Fundus autofluorescence in patients with leber congenital amaurosis.

PURPOSE Fundus autofluorescence (FAF), as an index of lipofuscin accumulation in the retinal pigment epithelium (RPE), provides indirect information on the level of metabolic activity of the RPE and thus the integrity of the RPE/photoreceptor complex. To investigate whether the photoreceptor/RPE complex is still viable in patients with Leber congenital amaurosis (LCA), FAF imaging was performed. METHODS Three patients with LCA (patients A, B, and C; ages, 24, 15, and 37 years, respectively) were enrolled and one patient with RP with preserved visual acuity (age, 28 years) was included as a control. The diagnosis was based on history, visual function, and Ganzfeld electroretinography (International Society for Clinical Electrophysiology of Vision [ISCEV] standard). FAF was recorded with a confocal scanning laser ophthalmoscope (cSLO; Heidelberg Retina Angiograph; Heidelberg Engineering, Heidelberg, Germany). RESULTS All patients with LCA had vision reduced to perception of light and had undetectable ERGs.
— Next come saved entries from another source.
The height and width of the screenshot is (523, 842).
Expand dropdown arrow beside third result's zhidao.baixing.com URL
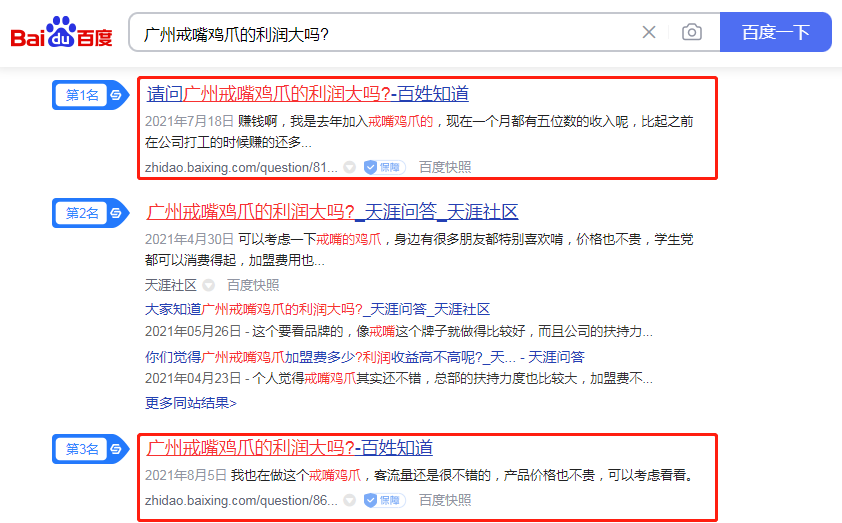pyautogui.click(x=349, y=500)
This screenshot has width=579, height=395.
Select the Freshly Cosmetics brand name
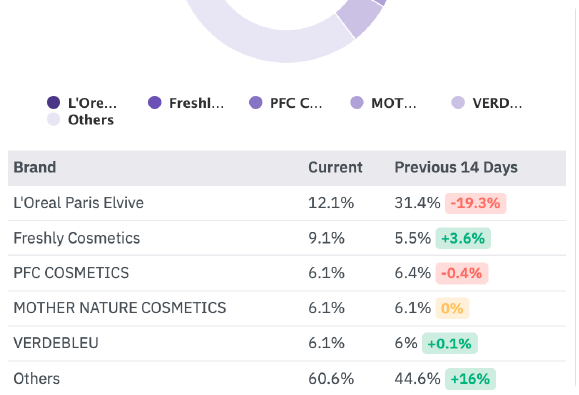[77, 238]
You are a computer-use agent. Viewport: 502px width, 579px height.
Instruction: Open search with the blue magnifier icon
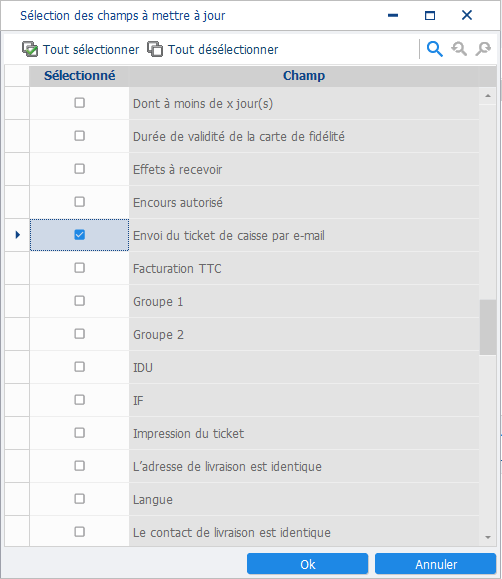tap(434, 49)
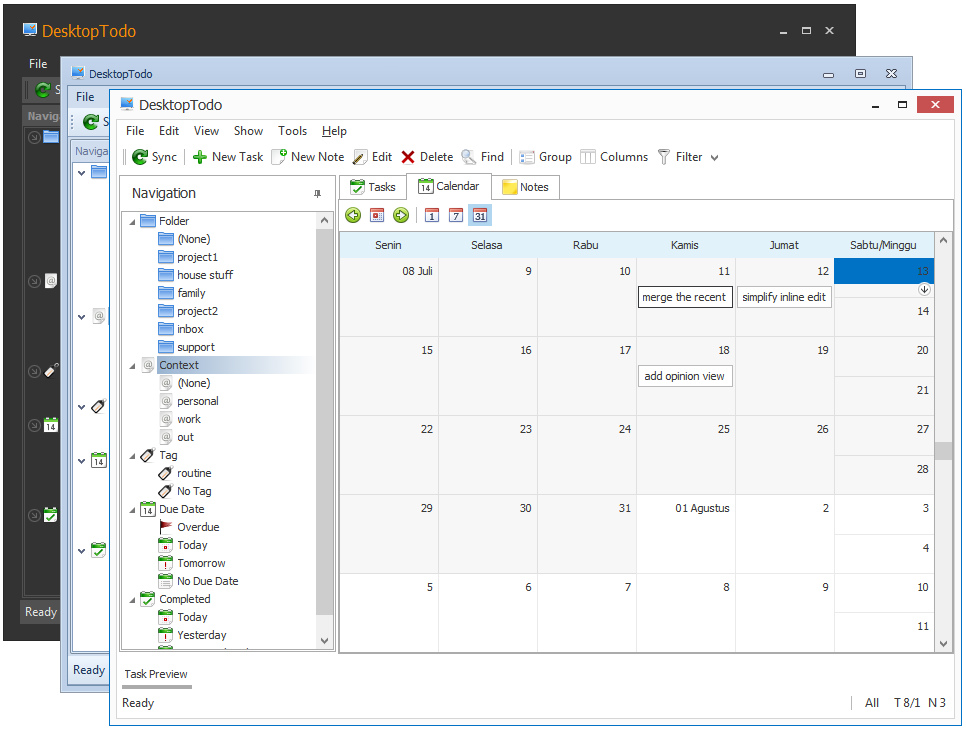966x731 pixels.
Task: Click the Sync toolbar icon
Action: (x=140, y=157)
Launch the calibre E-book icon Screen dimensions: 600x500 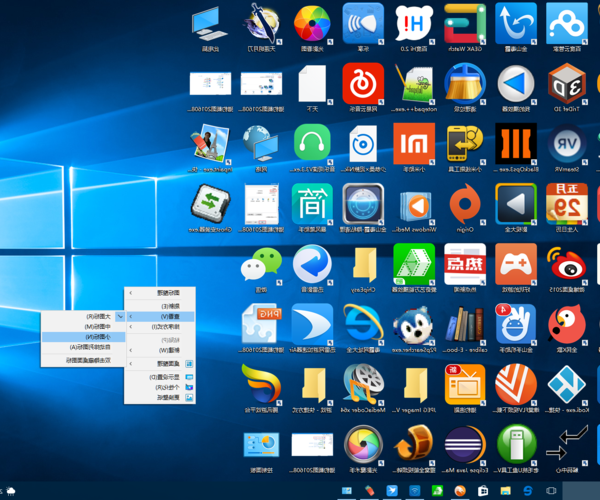coord(464,325)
FAF was normal in patient A. In patient B, there was a parafoveal ring of mildly increased FAF. The midperiphery showed mildly decreased FAF. Patient C showed a parafoveal ring of moderately increased FAF. FAF was moderately decreased along the arcades and the midperiphery. The patient with RP showed a parafoveal ring of moderately increased FAF and severely decreased FAF eccentric to the macula including the periphery. CONCLUSIONS The FAF findings in these patients with LCA suggest that there is continuous metabolic demand from the photoreceptors and that the RPE/photoreceptor complex is, at least in part, anatomically intact, but the photoreceptors have lost function. These findings may have implications for future treatment. It is notable that more than 20 years of severe visual impairment associated with LCA can be associated with normal FAF, indicating that photoreceptor function may be rescuable.